With 15 minutes to play, it was time to go home. The Chargers, given they weren’t going to score a touchdown, needed three more field goals.

Final score: 24-9.

This one actually might have been over before it started. Buoyed by their 39-3 victory last week over the New York Jets, the Chargers opted to wear their blue pants and white shirts once again. This left those dastardly Raiders with the black shirts they prefer. It must have been lost on them that the Jets are not very good.

What the Raiders did was beat the blue pants off the hometown heroes.
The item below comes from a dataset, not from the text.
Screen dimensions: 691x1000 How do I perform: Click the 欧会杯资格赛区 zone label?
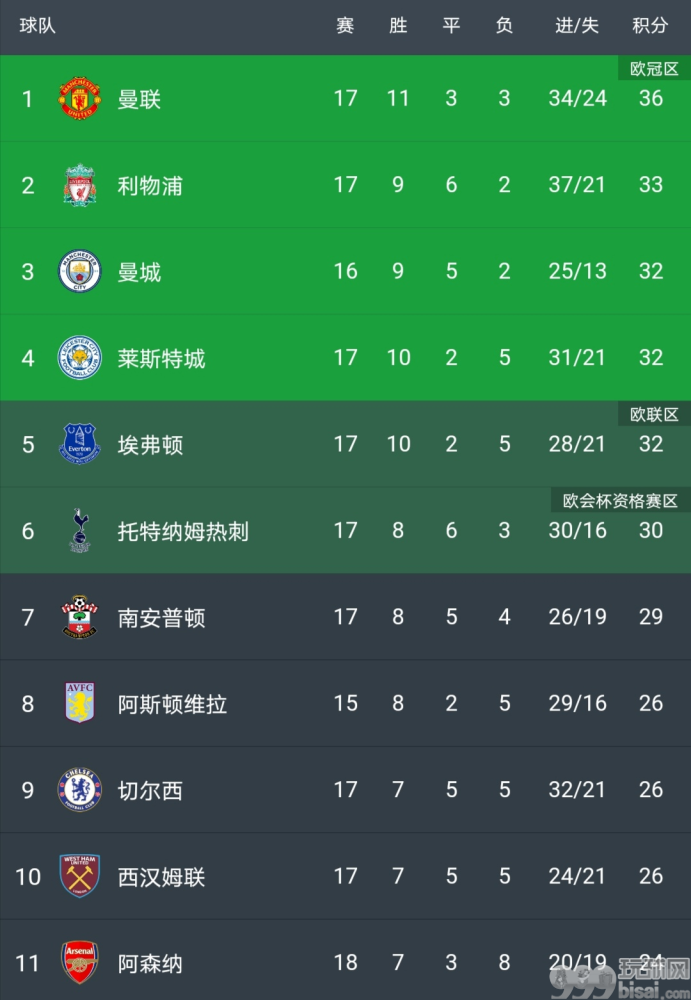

In reality, the Chargers did not lose this game because the Raiders wore black shirts or they wore blue pants, though black and blue does come to mind. They lost because of this glacial offense, which moves slowly and surely but just as surely melts down.

You see, this is an offense at its best when the quarterback is handing the ball rather than passing it. Billy Joe Tolliver should wear white gloves and a tuxedo and carry a serving tray. Here you go, Mr. Butts, can I get you anything else? And you, Mr. Bernstine?

The trouble is, it is impossible to win in the National Football League with running backs alone. This has been the case for the last 50 years, and that will pretty much cover it. Lombardi’s Packers may have been conservative by today’s standards, but they had a guy who could throw the ball to guys who could catch it.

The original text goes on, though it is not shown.